Round bales are harder to handle than square bales but compress the hay more tightly. This round bale is partially covered with net wrap, which is an alternative to twine.

Larger bales are harder to handle than smaller bales but compress the hay more tightly. This round bale is partially covered with net wrap, which is an alternative to twine. Photo: Wikipedia

A keen horsewoman died after being crushed by  a ‘precariously balanced’ hay bale just months after warning about the dangers  at a livery stable, an inquest heard today.

Charlotte Louise Conroy-Taylor, was killed  when the giant hay bale weighing a ton fell on her at the stables where she kept  her daughter Zara’s horse, Flash. Mrs Conroy-Taylor had kept the horse at  Beaumont Grange Farm, which has an equestrian centre with a riding school, for  several years.

But tragedy struck in May last year when Mrs  Conroy-Taylor, 45, went to the stables to help ‘muck out’ Zara’s horse after  returning from a family holiday. An inquest into her death at Preston  Coroner’s Court was told that Mrs Conroy-Taylor died almost instantly after  being struck by the hay bale covered in black plastic.

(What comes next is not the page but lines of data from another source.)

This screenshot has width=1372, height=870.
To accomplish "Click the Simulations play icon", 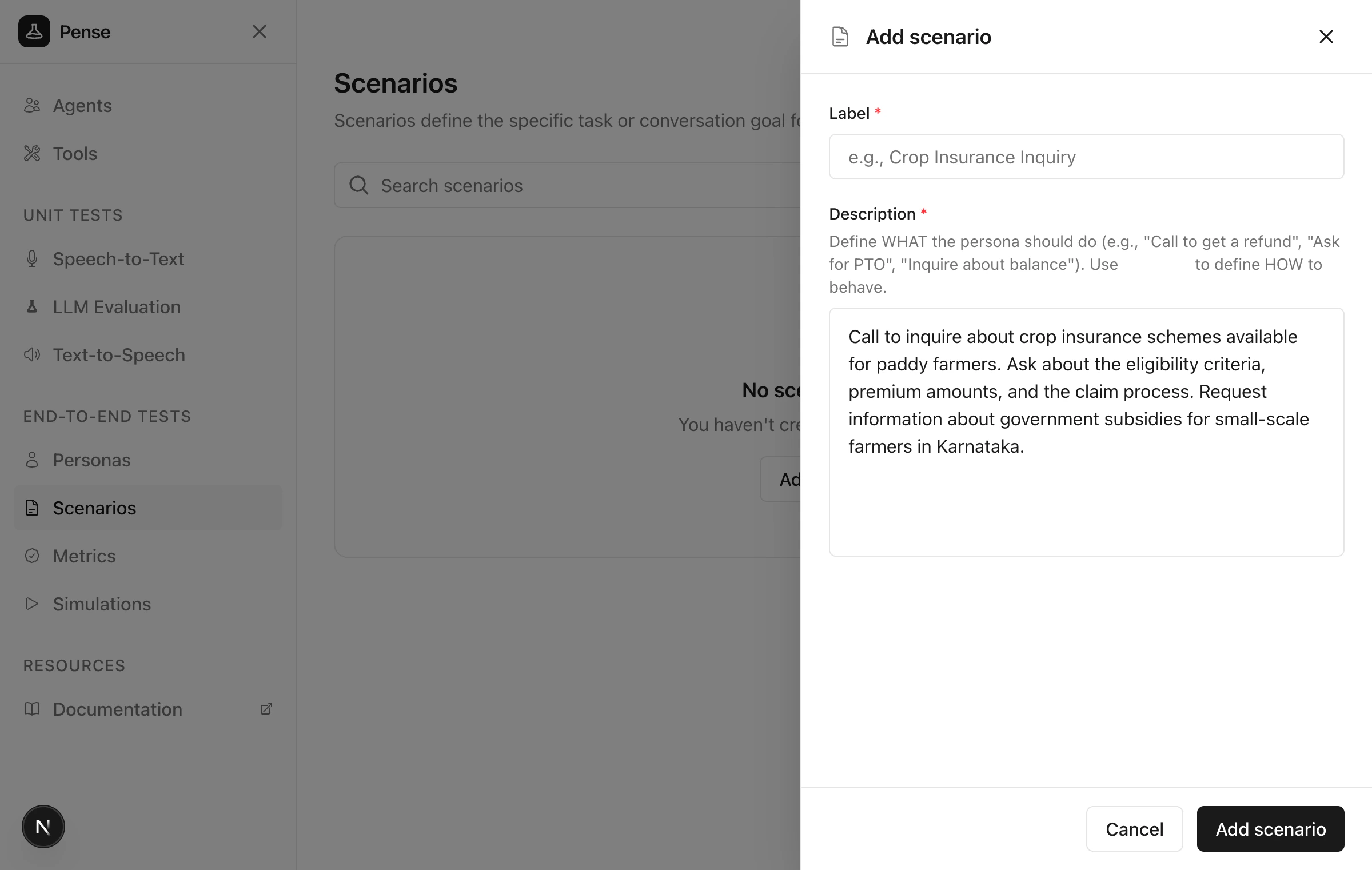I will 33,604.
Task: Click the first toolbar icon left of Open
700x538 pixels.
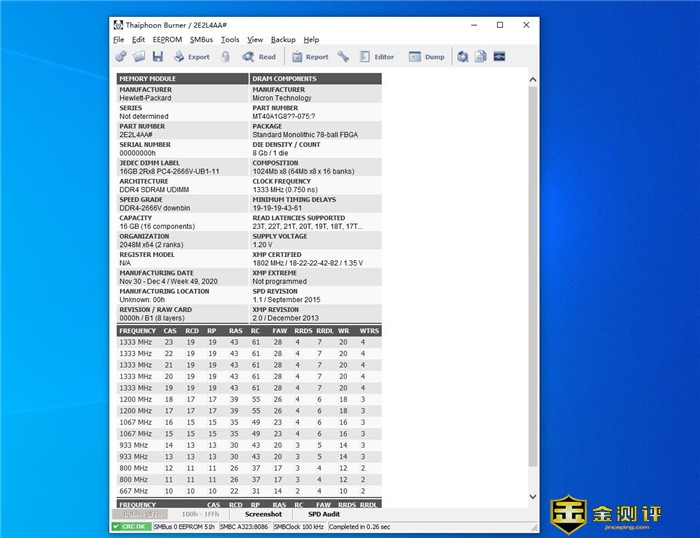Action: click(x=121, y=57)
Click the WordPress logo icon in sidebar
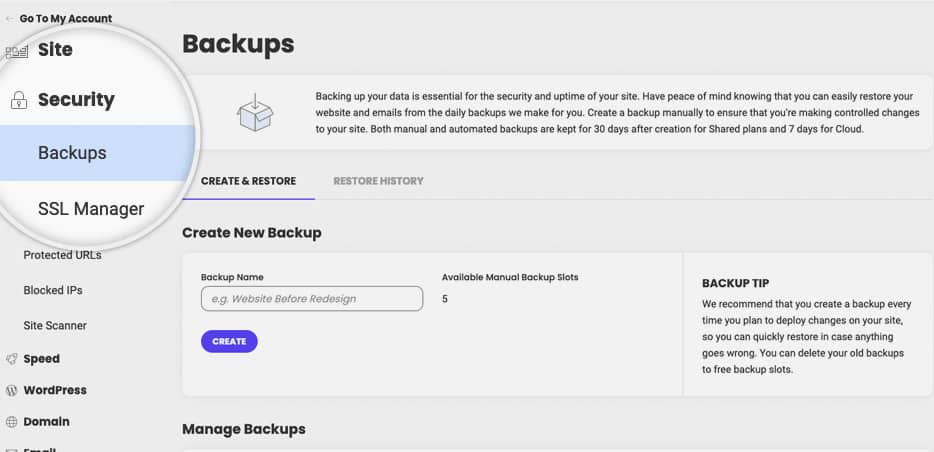The width and height of the screenshot is (934, 452). (11, 391)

Giving evidence 13-year-old Zara told how her  mother had warned of an accident occurring with the hay bales prior to her  death. She said: ‘A few months before the accident  my mum said “I bet one day one of them is going to fall” because she wasn’t as  happy as she should have been with the way that they were stacked.

The girl said she went to the stables with  her mother every evening at around 5pm.

Mrs Conroy-Taylor, Youth Offending Team  manager at Lancashire County Council, would begin mucking out duties whilst Zara  rode her horse around the stables.

Zara said her mother suffered from a bad back  causing her to ‘hunch over’ meaning she preferred to get hay from a trough  within the stables rather than access the bales. However, on a number of occasions clients  were forced to access the hay bales as the trough ‘was more often than not  empty’.

She said: ‘We never opened a bale at the bottom of the stack and would know not to open one supporting the stack. It would make it unstable or fall it was common sense.’

On May 31 last year, the last time Zara saw  her mother alive was as she stood next to a stack of hay bales around five metres high. Preston and West Lancashire Coroner, James  Adeley said: ‘Zara went to muck out the horse and Charlotte went to collect some hay.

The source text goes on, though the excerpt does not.